Directory  -->  FileIndexer  -->  CodeChunker  -->  KnowledgeBase (in-memory)
                                                          |
User Query  -->  HybridRetriever  -->  [BM25Stream 60%]  -+  RRF  -->  Results
                                  -->  [VectorStream 40%] -+

Each session gets its own RagService, lazily created by SessionManager.getRag(sessionId). The service is thread-safe: indexing is serialized via a ReentrantLock, while reads (search) run concurrently.

RagService

The central orchestrator for a session's RAG pipeline.

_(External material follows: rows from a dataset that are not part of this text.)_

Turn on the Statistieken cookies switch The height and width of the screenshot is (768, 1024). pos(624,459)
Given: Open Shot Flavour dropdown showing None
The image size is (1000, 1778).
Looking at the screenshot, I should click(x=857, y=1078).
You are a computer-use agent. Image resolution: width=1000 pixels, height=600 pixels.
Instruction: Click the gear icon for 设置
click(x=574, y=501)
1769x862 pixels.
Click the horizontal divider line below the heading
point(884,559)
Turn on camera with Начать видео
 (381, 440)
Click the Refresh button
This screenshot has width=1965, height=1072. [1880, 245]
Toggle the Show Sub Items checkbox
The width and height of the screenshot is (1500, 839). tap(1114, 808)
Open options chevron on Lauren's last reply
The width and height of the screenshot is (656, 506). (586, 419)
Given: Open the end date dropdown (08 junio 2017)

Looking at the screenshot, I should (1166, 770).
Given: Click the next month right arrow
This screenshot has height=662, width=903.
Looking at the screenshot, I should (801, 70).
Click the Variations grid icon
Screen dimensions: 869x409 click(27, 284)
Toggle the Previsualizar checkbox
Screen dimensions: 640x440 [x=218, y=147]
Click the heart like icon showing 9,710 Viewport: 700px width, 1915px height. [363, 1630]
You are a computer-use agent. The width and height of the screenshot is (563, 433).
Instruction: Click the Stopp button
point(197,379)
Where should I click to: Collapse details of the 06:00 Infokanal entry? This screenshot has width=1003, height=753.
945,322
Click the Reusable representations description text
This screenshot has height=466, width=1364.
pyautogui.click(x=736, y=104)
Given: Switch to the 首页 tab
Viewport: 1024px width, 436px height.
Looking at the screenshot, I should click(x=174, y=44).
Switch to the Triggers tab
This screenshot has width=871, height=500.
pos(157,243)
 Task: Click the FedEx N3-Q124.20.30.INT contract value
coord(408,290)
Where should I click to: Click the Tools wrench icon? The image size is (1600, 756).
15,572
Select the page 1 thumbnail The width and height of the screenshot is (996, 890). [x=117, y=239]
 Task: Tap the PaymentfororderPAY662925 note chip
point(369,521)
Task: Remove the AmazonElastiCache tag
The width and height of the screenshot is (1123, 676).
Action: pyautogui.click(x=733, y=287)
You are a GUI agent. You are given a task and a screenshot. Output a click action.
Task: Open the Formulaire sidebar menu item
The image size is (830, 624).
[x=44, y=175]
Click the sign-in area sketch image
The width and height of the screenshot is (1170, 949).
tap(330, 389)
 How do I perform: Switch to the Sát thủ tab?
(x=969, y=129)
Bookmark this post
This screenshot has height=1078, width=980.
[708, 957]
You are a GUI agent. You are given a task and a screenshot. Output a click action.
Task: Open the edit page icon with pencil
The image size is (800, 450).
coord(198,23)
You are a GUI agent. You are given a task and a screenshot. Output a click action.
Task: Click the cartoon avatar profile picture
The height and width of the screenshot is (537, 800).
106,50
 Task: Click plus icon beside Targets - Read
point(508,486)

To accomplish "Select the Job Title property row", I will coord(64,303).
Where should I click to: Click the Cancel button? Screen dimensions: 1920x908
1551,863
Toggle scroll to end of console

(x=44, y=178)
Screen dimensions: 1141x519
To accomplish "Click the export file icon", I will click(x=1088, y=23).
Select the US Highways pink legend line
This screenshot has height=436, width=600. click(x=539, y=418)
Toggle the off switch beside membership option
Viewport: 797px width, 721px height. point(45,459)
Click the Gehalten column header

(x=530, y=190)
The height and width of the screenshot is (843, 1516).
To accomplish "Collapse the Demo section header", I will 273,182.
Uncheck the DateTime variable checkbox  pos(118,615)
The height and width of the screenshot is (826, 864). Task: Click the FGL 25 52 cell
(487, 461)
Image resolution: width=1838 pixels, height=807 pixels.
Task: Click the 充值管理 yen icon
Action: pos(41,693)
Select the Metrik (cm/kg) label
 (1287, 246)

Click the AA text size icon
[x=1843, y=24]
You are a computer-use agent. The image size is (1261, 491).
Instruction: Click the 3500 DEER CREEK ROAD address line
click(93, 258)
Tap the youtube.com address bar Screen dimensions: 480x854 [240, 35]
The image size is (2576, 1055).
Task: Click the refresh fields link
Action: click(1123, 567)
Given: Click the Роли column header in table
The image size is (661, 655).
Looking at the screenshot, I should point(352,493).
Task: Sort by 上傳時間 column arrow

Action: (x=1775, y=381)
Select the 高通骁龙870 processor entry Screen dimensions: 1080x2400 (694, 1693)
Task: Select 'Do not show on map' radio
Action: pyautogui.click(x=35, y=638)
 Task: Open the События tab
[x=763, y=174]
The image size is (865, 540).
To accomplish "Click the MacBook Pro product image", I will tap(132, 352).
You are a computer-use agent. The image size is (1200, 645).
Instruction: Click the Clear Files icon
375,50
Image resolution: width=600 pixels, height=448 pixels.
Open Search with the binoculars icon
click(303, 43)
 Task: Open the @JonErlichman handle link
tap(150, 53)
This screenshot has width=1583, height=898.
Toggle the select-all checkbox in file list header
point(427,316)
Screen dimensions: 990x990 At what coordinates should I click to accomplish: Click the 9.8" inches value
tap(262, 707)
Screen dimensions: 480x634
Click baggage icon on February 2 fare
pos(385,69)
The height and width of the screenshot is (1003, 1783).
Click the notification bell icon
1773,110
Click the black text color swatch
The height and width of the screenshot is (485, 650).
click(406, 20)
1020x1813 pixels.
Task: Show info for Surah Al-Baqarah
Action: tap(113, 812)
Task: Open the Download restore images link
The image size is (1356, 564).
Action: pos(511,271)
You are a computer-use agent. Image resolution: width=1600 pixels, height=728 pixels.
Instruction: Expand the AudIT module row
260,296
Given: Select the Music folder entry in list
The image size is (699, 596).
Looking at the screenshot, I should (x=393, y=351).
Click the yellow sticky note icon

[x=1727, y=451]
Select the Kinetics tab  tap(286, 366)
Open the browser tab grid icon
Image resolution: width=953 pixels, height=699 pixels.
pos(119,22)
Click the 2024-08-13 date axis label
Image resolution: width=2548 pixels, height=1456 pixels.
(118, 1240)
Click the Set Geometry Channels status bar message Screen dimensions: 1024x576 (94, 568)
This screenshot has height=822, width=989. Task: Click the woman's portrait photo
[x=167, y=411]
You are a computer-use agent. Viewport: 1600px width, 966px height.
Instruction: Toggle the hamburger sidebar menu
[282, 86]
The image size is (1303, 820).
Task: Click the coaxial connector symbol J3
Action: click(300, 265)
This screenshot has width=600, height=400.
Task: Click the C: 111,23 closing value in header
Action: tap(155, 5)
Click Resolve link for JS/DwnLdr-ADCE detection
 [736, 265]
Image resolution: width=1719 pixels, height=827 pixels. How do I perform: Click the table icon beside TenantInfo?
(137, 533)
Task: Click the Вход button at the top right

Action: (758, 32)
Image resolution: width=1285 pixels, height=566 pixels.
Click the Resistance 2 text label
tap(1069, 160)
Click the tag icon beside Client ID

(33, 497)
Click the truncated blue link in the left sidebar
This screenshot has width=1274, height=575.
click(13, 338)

RagService rag = sessionManager.getRag("my-session");

// Index a directory
rag.indexDirectory(Path.of("/project/src"), progress -> {
    System.out.printf("Indexed %d/%d: %s%n",
        progress.indexedFiles(), progress.totalFiles(), progress.currentFile());
});

// Search
List<SearchResult> results = rag.search("authentication middleware", 5);

// Build augmented prompt (auto-prepends context)
String prompt = rag.buildContextPrompt("How does auth work?", 5);

// Document management
String docId = rag.addDocument("Custom knowledge...", Map.of("source", "manual"));
rag.removeDocument(docId);
List<RagService.DocumentInfo> docs = rag.listDocuments();

The hybrid retriever is configured at construction with BM25 at 60% weight and the vector knowledge base at 40%:

this.hybridRetriever = HybridRetriever.builder()
    .stream(bm25Stream, 0.6)
    .stream(new KnowledgeBaseStream(knowledgeBase), 0.4)
    .build();

FileIndexer

The FileIndexer recursively walks a directory, identifies source files by extension, splits them into chunks using CodeChunker, and stores the chunks in the knowledge base. It supports incremental indexing so only changed files are re-processed on subsequent runs.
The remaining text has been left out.